**Exercise instructions**
In the records below, find the line containing "Task: Click the 大阪府大阪市 title" and print it and every line after it exactly, through the end. Skip pictures.

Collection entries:

* * *

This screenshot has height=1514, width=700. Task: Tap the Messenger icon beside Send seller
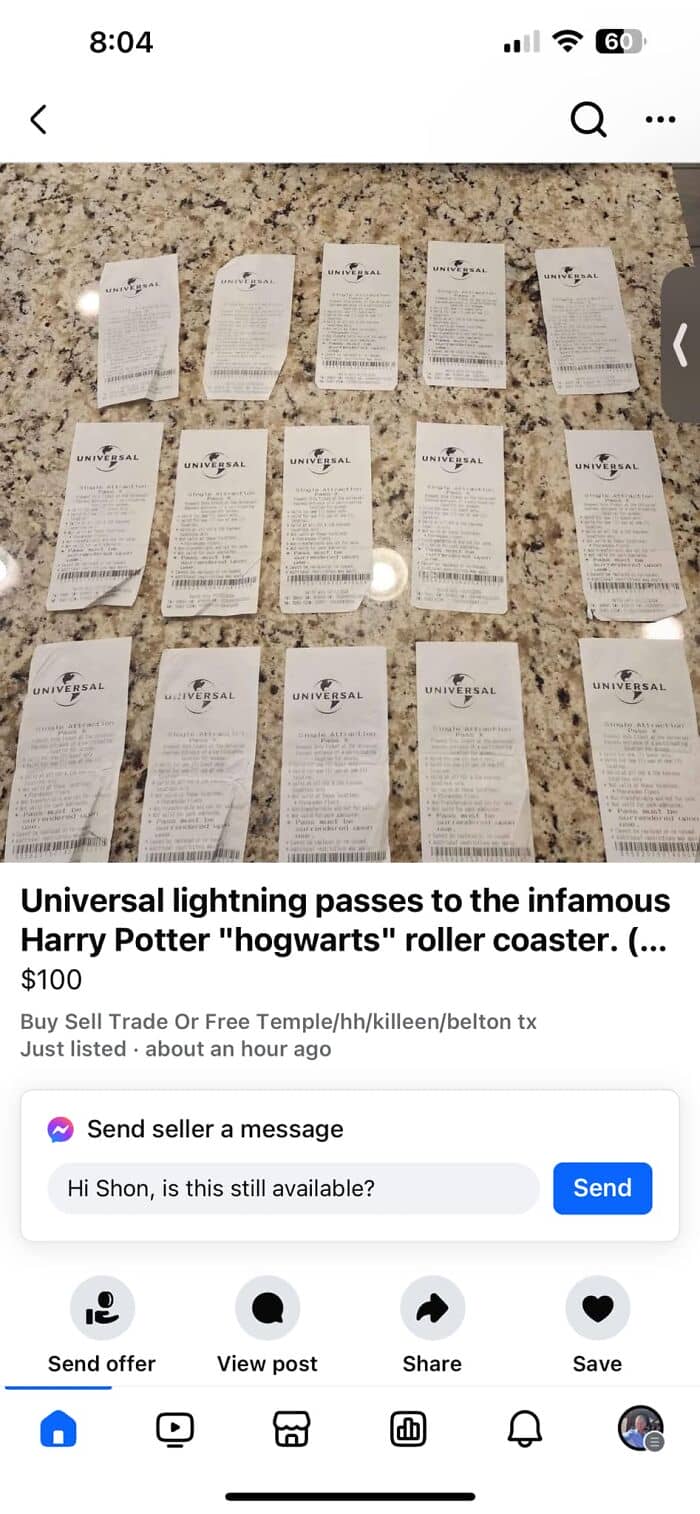60,1129
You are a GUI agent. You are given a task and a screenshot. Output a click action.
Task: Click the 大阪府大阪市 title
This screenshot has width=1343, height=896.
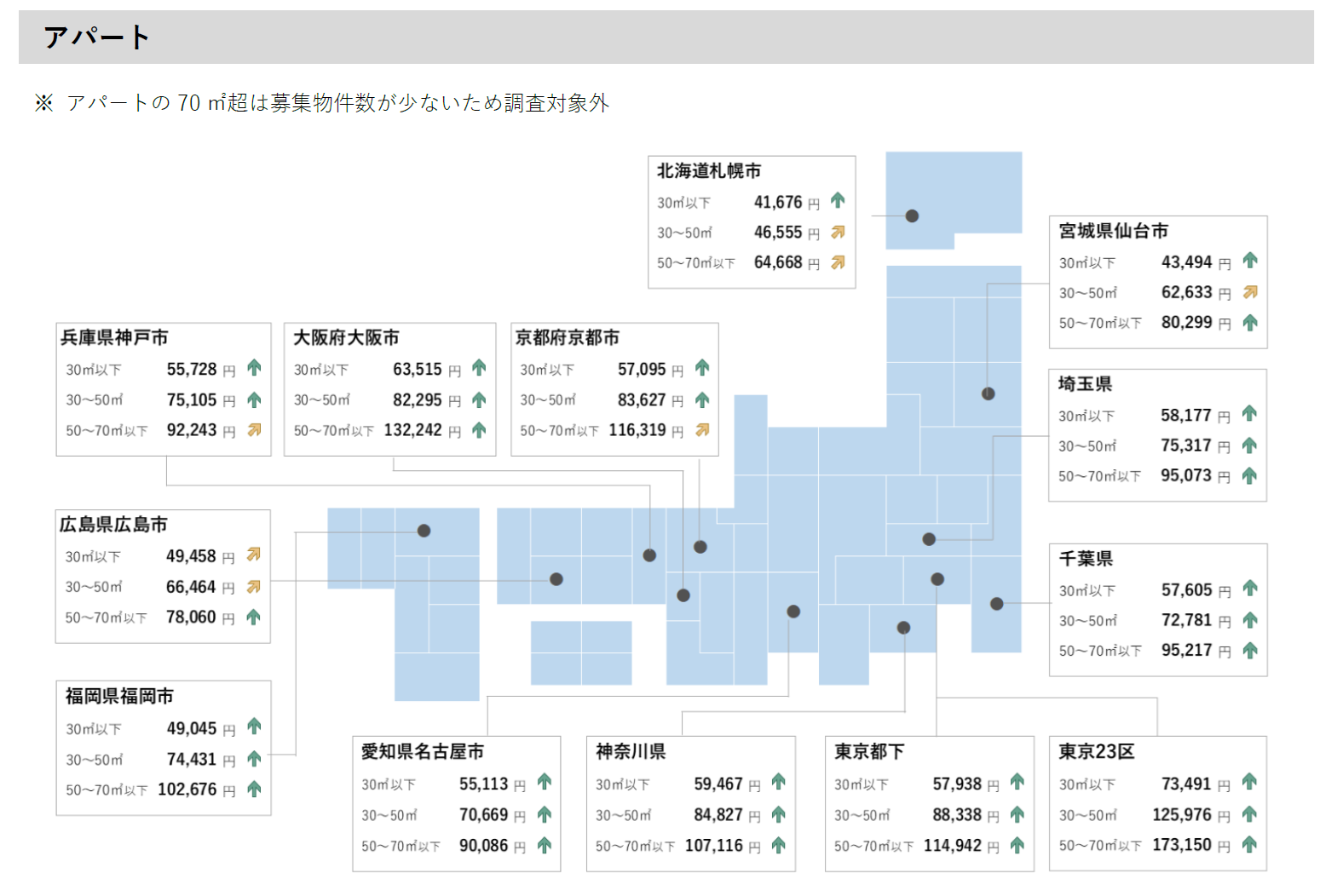pyautogui.click(x=346, y=338)
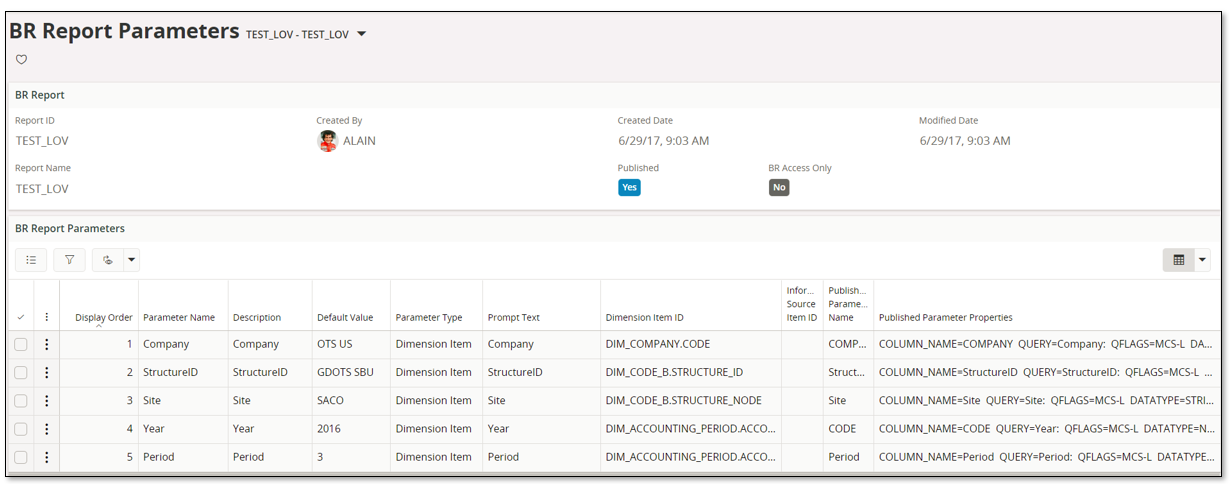Click the table grid view icon
This screenshot has height=484, width=1230.
1179,260
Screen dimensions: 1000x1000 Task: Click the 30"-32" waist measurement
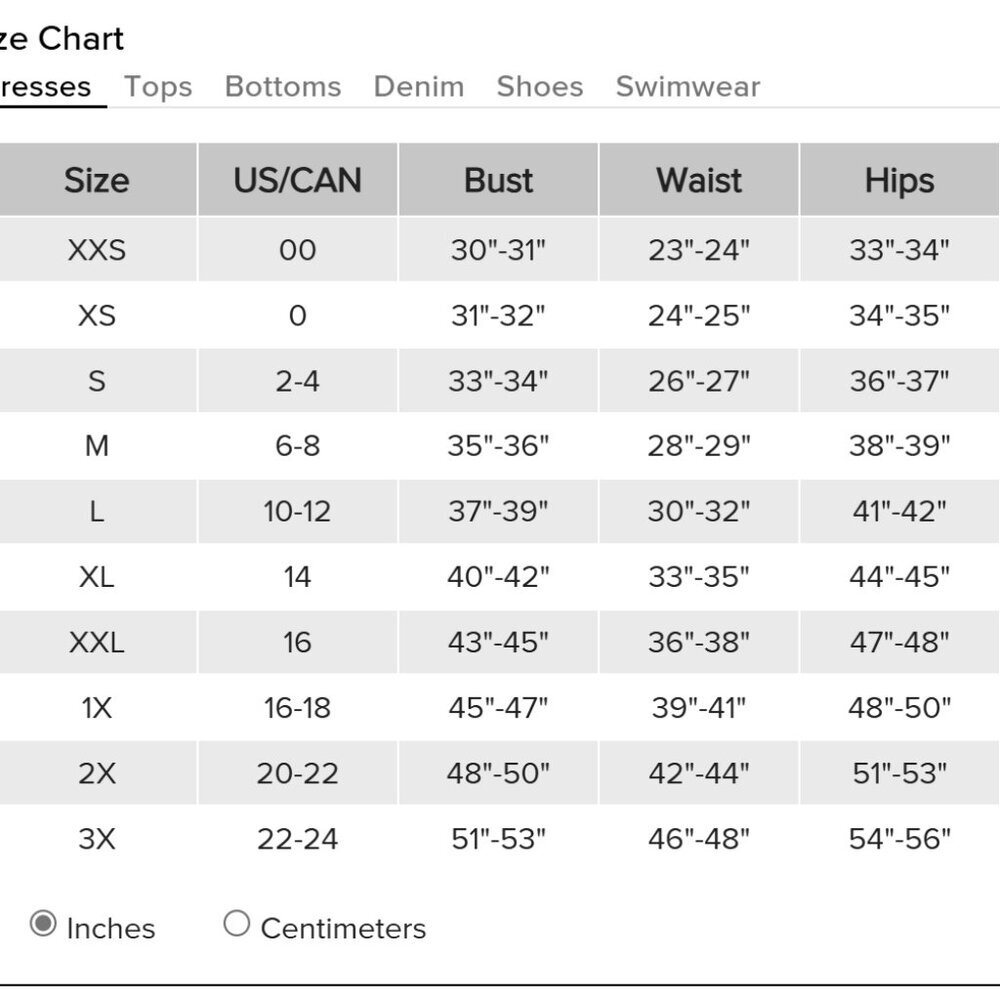pyautogui.click(x=699, y=512)
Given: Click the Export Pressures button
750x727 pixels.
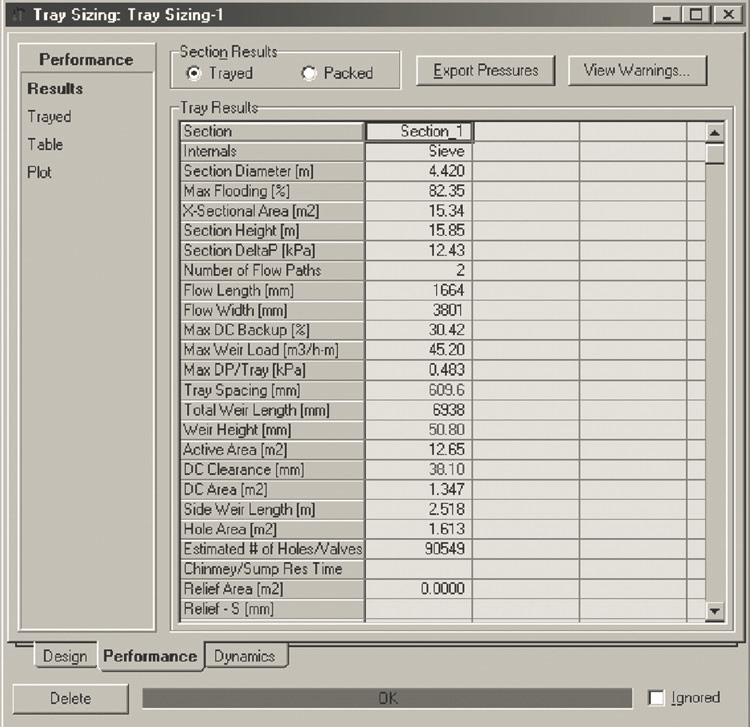Looking at the screenshot, I should tap(485, 70).
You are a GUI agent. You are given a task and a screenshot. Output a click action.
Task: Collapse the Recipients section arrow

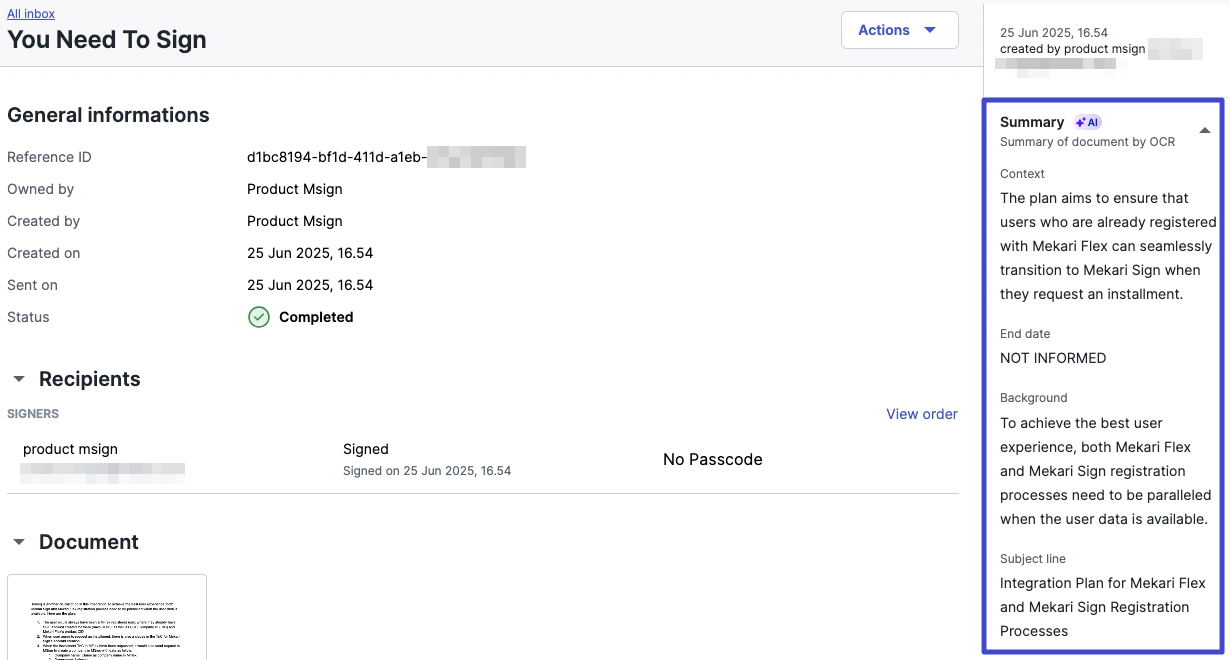point(19,379)
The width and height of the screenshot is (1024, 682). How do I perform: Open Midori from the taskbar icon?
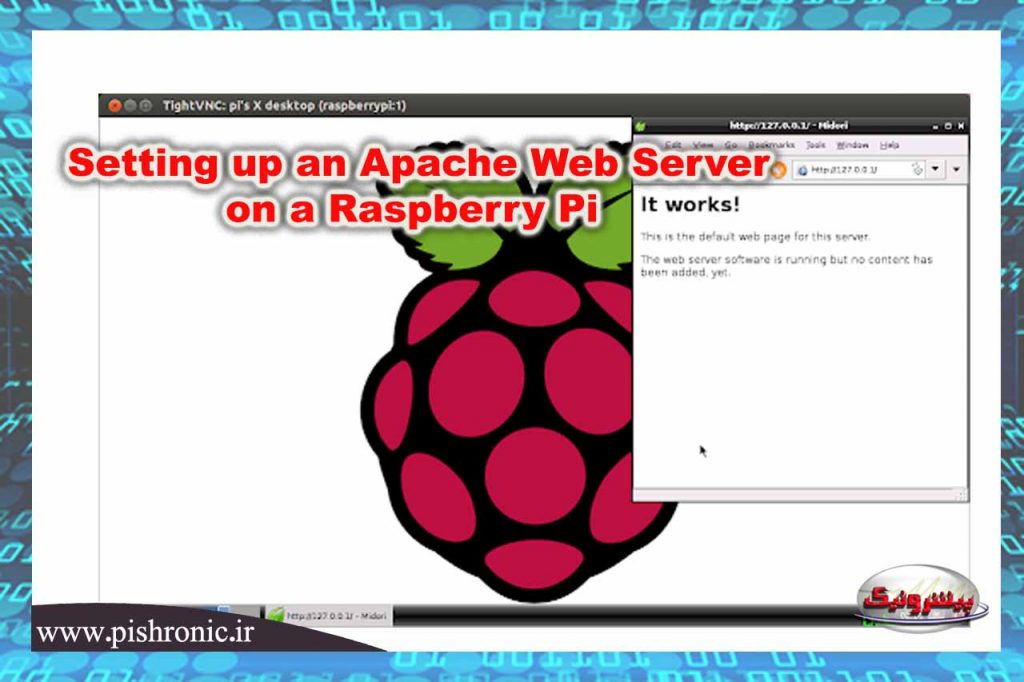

* * *

**Exercise response**
Task: Click the 大阪府大阪市 title
This screenshot has width=1343, height=896.
pyautogui.click(x=346, y=338)
Click the table grid view icon
This screenshot has height=484, width=1230.
1179,260
Screen dimensions: 1000x1000 Task: Click the 30"-32" waist measurement
pyautogui.click(x=699, y=512)
Given: Click the Export Pressures button
750x727 pixels.
Looking at the screenshot, I should tap(485, 70).
You are a GUI agent. You are given a task and a screenshot. Output a click action.
Task: Collapse the Recipients section arrow

point(19,379)
The width and height of the screenshot is (1024, 682). How do I perform: Open Midori from the taskbar icon?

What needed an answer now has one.